深入理解计算机系统（英文版第三版）第三章阅读笔记（英文）

本文链接：https://blog.csdn.net/qq_36992525/article/details/116235604

本文详细介绍了计算机程序在机器层面上的表示，包括虚拟地址、内存模型、数据编码、数据格式和访问方式。讲解了指令格式的唯一解码特性，以及数据在寄存器和内存中的表示，如字节、字、双字和四字的定义。此外，还讨论了x86-64架构中跳转指令的实现，包括直接跳转和间接跳转，并探讨了条件分支和循环的实现策略。

摘要由CSDN通过智能技术生成

Computer System A Programmer Perspective

Chapter 3 Machine-Level Representation of Programs

3.2 Program Encodings

3.2.1 Machine-Level Code

The memory addresses used by a machine-level program are virtual addresses,providing a memory model that appears to be a very large byte array.

A byte array is simply an area of memory containing a group of contiguous (side by side) bytes, such that it makes sense to talk about them in order: the first byte, the second byte etc…

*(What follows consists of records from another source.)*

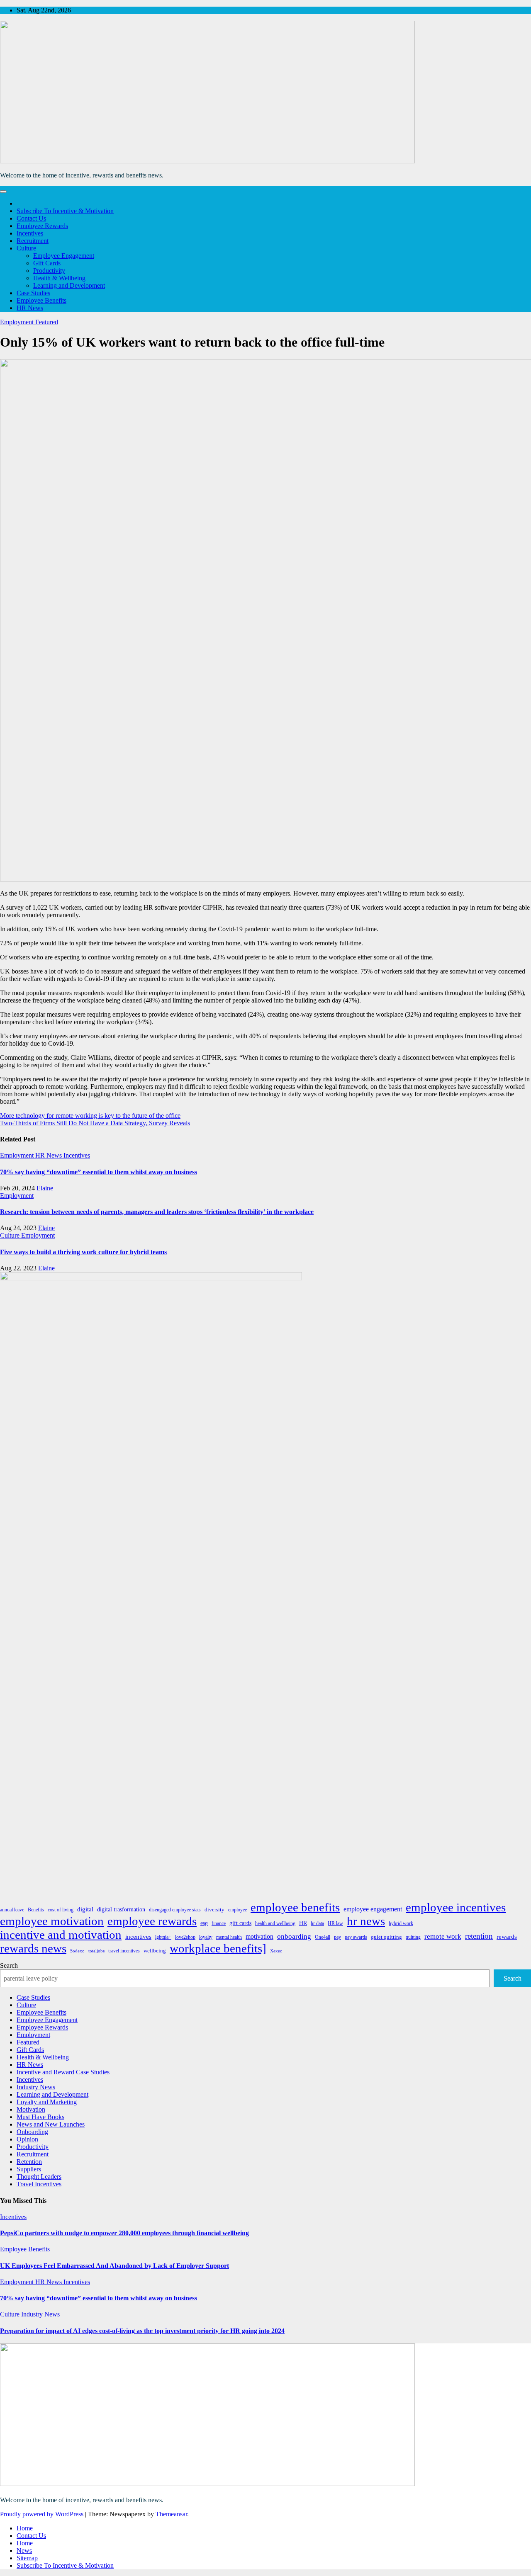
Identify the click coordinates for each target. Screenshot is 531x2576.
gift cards (240, 1923)
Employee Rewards (42, 225)
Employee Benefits (41, 300)
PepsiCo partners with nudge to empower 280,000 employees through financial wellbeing (124, 2232)
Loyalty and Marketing (47, 2101)
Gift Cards (47, 263)
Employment (17, 321)
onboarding (294, 1936)
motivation (259, 1936)
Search (9, 1965)
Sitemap (27, 2557)
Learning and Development (69, 285)
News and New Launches (51, 2124)
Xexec (276, 1951)
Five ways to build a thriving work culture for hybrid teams (83, 1251)
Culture (26, 248)
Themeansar (171, 2514)
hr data (317, 1923)
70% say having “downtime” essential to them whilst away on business (98, 1171)
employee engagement (372, 1909)
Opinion (27, 2139)
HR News (30, 307)
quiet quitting (386, 1937)
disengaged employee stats (175, 1910)
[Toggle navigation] (3, 191)
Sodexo (77, 1951)
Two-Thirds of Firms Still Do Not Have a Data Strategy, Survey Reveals (95, 1123)
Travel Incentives (39, 2184)
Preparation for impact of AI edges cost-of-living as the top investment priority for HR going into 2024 (142, 2330)
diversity (214, 1909)
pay (337, 1937)
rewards (507, 1936)
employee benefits (295, 1907)
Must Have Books (40, 2116)
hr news (366, 1921)
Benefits (36, 1910)
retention (479, 1936)
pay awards (356, 1937)
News (24, 2550)
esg (204, 1923)
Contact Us (31, 218)
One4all (322, 1937)
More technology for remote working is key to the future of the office (90, 1115)
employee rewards (152, 1921)
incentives (138, 1936)
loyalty (205, 1937)
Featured (46, 321)
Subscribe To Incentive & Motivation (65, 210)
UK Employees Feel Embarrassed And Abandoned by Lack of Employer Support (114, 2265)
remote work (442, 1936)
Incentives (30, 233)
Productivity (49, 270)
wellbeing (155, 1950)
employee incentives (456, 1907)
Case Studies (33, 292)
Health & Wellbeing (59, 278)
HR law (335, 1923)
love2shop (185, 1937)
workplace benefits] (218, 1948)
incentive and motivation (61, 1934)
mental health (229, 1937)
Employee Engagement (63, 255)
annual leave (12, 1910)
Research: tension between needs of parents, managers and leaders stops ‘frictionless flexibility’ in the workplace (157, 1211)
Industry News (36, 2086)
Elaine (45, 1188)
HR (303, 1923)
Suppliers (29, 2169)
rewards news (33, 1948)
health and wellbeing (275, 1923)
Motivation (31, 2109)
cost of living (60, 1910)
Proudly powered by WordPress (42, 2514)
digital (85, 1909)
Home (25, 2528)
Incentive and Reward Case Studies (63, 2072)
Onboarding (32, 2131)
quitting (413, 1937)
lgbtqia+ (163, 1937)
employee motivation (52, 1921)
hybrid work (401, 1923)
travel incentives (124, 1951)
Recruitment (33, 240)
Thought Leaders (39, 2176)
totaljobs (96, 1951)
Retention (29, 2161)
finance (219, 1923)
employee (237, 1910)
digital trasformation (121, 1909)
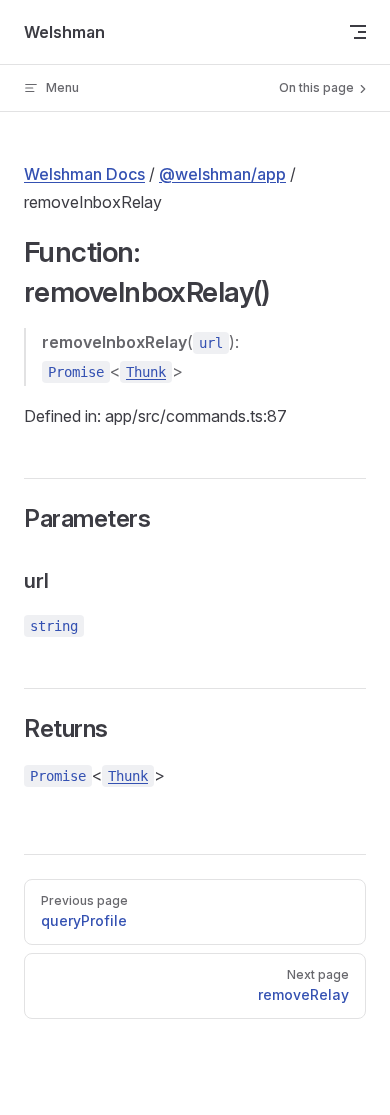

The crucial thing about a byte array is that it gives indexed (fast), precise, raw access to each 8-bit value being stored in that part of memory, and you can operate on those bytes to control every single bit.

Parts of the processor state

The integer registers file contains 16 named locations storing 64-bit values.These registers can hold addresses (corresponding to C pointers) or integer data.
The condition code registers hold status information about the most recently executed arithmetic or logical instruction.+ A set of vector registers can each hold one or more integer of floating-point values.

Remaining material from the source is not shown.